Performance checks GC-FID method

[Julieke]

Hello!

I have recently joined the forum and am still trying to find my way around it so apologies if this has been the subject of a previous discussion.

I work in the lab of a spirit producer. As part of shipment, we provide the results of GC analysis to the customer, showing the composition of our product. As far as we know, there is no regulation dictating how we should ensure that our instrument is performing and the customer is not asking for any details-we usually make sure that our analysis falls within internal specs.
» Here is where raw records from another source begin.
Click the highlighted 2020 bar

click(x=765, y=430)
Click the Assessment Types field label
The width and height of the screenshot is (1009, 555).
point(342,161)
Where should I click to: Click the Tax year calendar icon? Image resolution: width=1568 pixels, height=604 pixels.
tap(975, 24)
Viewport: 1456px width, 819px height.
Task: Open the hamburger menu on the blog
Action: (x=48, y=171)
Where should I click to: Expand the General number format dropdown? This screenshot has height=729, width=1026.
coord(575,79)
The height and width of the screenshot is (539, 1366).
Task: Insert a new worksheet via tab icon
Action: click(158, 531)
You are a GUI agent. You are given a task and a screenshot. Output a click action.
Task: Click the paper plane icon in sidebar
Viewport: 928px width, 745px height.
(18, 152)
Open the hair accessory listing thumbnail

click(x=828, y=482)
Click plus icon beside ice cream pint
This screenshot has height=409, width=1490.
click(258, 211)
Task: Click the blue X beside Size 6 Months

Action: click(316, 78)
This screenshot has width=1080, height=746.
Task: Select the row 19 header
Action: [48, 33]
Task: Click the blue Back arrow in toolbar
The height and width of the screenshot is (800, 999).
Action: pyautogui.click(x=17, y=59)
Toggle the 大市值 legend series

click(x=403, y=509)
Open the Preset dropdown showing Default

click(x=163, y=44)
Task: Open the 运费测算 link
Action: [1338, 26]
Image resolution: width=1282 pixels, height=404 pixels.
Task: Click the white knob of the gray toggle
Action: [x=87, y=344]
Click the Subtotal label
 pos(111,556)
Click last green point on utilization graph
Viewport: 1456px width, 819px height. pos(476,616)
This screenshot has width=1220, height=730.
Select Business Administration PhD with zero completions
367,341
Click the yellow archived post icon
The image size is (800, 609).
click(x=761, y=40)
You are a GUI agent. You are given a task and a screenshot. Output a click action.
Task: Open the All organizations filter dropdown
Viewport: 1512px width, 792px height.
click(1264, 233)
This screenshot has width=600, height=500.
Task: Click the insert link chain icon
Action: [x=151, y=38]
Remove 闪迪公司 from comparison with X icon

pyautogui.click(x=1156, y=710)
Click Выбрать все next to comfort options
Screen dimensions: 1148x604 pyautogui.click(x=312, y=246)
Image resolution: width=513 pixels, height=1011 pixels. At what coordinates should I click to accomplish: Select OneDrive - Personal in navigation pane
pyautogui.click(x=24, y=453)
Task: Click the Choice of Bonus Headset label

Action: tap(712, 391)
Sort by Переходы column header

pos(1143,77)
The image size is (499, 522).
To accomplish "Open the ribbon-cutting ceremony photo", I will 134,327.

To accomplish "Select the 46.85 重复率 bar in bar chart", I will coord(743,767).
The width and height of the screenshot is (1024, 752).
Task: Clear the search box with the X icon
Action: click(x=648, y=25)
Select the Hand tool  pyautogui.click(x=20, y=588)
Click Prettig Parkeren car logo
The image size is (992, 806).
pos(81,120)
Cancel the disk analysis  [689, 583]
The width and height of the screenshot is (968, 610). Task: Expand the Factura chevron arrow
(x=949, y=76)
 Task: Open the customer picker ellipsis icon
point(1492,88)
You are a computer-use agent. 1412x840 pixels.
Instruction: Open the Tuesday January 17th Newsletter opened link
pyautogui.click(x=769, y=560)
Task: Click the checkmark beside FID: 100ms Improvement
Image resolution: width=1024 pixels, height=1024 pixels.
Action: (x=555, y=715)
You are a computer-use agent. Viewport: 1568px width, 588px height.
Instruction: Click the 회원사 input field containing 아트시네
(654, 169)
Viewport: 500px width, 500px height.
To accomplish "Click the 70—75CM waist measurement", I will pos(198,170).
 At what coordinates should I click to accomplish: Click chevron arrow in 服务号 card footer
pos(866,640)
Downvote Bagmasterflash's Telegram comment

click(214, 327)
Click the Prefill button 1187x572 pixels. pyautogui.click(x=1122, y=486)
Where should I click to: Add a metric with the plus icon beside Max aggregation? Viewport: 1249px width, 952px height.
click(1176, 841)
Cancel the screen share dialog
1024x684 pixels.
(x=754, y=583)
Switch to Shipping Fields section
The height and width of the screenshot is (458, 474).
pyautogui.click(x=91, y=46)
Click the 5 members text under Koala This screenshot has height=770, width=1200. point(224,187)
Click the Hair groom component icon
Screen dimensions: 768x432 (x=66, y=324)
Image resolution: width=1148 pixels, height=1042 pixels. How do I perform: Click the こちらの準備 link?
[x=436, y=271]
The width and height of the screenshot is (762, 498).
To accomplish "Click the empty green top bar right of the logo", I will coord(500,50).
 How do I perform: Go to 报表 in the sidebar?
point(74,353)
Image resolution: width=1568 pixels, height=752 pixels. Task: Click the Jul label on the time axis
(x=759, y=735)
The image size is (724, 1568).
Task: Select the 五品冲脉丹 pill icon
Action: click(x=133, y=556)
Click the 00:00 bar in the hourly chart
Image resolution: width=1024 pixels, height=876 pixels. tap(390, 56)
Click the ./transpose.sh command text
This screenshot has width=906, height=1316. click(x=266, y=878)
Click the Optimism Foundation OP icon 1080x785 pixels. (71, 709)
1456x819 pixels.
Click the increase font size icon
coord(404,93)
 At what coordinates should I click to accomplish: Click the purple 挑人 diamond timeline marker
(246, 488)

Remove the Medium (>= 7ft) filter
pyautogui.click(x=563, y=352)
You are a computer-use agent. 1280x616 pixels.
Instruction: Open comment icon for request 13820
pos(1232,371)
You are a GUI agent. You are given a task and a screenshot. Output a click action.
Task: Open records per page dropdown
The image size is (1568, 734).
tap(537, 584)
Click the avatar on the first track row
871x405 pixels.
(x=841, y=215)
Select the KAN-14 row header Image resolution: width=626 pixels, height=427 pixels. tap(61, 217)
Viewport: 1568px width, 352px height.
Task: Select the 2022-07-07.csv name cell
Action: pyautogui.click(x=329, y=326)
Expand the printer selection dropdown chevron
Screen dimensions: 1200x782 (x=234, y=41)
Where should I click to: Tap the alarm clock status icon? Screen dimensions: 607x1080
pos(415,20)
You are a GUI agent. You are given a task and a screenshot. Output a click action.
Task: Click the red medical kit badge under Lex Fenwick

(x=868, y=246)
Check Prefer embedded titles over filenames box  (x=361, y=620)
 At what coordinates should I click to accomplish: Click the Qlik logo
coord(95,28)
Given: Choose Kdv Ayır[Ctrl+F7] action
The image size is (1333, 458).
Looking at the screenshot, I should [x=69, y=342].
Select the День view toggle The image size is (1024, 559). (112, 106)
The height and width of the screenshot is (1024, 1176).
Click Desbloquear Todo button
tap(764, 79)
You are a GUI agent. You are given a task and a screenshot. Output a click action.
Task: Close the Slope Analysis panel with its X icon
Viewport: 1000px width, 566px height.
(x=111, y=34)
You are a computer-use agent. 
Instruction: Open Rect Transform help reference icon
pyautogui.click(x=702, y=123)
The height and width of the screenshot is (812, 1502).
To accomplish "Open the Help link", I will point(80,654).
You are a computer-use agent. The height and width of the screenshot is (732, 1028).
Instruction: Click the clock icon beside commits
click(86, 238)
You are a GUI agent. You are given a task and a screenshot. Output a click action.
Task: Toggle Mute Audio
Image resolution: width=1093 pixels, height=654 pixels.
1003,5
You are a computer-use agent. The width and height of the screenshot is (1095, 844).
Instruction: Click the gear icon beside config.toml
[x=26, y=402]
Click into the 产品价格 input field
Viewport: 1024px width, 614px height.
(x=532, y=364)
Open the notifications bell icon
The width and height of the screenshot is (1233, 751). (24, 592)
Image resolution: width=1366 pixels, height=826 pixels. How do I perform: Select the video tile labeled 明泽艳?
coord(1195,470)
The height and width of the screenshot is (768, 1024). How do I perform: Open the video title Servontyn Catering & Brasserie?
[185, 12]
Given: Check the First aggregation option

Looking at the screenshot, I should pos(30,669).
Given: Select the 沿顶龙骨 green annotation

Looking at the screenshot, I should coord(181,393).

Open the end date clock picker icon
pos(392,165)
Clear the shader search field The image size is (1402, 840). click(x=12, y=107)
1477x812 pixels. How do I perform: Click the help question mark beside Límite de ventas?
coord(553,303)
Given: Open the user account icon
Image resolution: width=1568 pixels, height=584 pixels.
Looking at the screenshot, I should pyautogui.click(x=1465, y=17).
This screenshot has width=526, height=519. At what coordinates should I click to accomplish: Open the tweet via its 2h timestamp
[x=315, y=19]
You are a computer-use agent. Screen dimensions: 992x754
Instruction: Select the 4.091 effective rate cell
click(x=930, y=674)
Our method uses an internal standard and standard curves were obtained a while back for each of our analytes. We do not have any formal internal testing in place but are members of an external testing group, which sends us a sample of a certified amount every 3 month (our results usually compare well with those of other labs). I would like to set up a procedure on a more regular basis to evaluate the reliability of our instrument/method but also look at RSDs on a more regular basis (just in case someone comes asking for them!).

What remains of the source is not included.